The religion scholar, Diana Eck, who directs the Pluralism Project at Harvard University, in her beautiful book Encountering God, describes the many faces of Jesus Christ as the many “tastes of the Divine that are awakened in us each year through the repetition of the story of Christ in the Christian liturgical calendar.” She writes of the not-yet Christ that gives us the taste of hope, the divine child Christ that gives us the taste of delight and tenderness, the healer Christ that gives us the taste of liberation and wholeness, the tempted Christ that gives us the taste of suffering, the risen Christ that gives us the taste of joy and faith. Beyond the liturgical calendar we can see the face of the bold teacher, the angry prophet, the playful wedding guest, and on and on.
Right now we are in the season of Lent, when the face of Christ gives us the taste of temptation and suffering. We are in the wilderness with Jesus, tasting fear and anguish, even loneliness and abandonment.
Contemplating this face of Jesus is crucial to our faith. We cannot miss the suffering and death and show up for the resurrection on Easter Sunday. We need to experience the yearly wilderness of Holy Week and especially Good Friday in order to see the fullness of God’s face.
I recently discovered a poem by Andrew Hudgins called “Christ as a Gardener.” It captures the face of Jesus as the gardener who creates new life in a winter garden where it seemed there was only death. This Jesus gives us the taste of resurrection hope as we trust that things which were cast down are being raised up and things which had grown old are being made new. As we dwell in the wilderness with Jesus this Lent, amidst the dead undergrowth, we wait patiently for the arrival of the gardener who makes all things new:
Christ as a Gardener
The boxwoods planted in the park spell LIVE.

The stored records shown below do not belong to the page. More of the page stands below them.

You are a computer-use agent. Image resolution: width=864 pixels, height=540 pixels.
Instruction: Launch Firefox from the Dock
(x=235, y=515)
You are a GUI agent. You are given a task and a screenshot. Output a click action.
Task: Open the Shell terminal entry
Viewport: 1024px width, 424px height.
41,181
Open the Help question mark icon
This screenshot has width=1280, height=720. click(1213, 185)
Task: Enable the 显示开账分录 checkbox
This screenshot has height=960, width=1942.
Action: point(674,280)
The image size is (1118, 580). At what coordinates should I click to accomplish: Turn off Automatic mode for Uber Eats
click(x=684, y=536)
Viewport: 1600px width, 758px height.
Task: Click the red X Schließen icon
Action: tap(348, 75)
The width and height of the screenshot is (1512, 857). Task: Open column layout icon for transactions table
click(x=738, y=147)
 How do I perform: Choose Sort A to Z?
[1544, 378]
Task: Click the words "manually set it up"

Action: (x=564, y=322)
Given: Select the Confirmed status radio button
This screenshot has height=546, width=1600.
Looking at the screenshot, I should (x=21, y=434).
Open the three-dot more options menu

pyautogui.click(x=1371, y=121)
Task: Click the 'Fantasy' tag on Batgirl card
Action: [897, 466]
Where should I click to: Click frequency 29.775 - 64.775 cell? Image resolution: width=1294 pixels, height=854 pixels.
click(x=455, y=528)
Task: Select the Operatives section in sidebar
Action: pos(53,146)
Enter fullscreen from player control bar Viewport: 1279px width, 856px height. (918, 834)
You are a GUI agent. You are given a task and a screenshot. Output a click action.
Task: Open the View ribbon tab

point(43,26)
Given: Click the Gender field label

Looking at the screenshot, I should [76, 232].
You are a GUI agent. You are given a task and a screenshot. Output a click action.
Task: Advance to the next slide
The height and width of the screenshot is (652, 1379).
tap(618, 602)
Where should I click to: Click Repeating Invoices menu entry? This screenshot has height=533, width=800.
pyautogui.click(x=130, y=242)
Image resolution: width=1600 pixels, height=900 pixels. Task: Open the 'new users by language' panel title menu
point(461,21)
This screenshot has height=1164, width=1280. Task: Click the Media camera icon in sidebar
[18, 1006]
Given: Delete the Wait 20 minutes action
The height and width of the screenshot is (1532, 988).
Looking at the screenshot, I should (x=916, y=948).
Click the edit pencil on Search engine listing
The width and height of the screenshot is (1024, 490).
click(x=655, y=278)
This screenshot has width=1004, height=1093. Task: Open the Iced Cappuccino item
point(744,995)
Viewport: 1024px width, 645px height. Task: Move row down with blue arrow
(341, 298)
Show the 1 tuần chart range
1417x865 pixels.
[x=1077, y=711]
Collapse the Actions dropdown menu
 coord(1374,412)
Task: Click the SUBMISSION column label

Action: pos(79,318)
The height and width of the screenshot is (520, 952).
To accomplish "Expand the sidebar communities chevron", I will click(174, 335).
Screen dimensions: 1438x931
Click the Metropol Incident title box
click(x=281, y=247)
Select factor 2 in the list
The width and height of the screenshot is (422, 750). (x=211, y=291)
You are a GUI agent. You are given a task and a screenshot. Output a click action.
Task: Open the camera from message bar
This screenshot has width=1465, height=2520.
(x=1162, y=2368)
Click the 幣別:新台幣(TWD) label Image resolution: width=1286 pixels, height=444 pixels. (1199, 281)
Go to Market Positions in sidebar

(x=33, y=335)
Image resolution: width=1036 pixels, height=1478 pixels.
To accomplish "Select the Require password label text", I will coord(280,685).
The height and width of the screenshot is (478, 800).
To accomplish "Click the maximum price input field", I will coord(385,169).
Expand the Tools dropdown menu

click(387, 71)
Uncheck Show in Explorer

I never noticed it until they died.
Before, the entwined green had smudged the word
unreadable. And when they take their own advice
again – come spring, come Easter – no one will know
a word is buried in the leaves. I love the way
that Mary thought her resurrected Lord
a gardener. It wasn’t just the broad-brimmed hat
and muddy robe that fooled her: he was that changed.
He looks across the unturned field, the riot
of unscythed grass, the smattering of wildflowers.
Before he can stop himself, he’s on his knees.
He roots up stubborn weeds, pinches the suckers,
deciding order here – what lives, what dies,
and how. But it goes deeper even than that.
His hands burn and his bare feet smolder. He longs
to lie down inside the long, dew-moist furrows
and press his pierced side and his broken forehead
into the dirt. But he’s already done it –
passed through one death and out the other side.
He laughs. He kicks his bright spade in the earth
and turns it over. Spring flashes by, then harvest.
Beneath his feet, seeds dance into the air.
They rise, and he, not noticing, ascends
on midair steppingstones of dandelion,
of milkweed, thistle, cattail, and goldrenrod.
Contemplating Christ as a gardener, remembering the many faces of God, realizing that all too often we expect one face in one place, let us continue our Lenten journey, opening ourselves to the many faces of God as we look to the cross and beyond.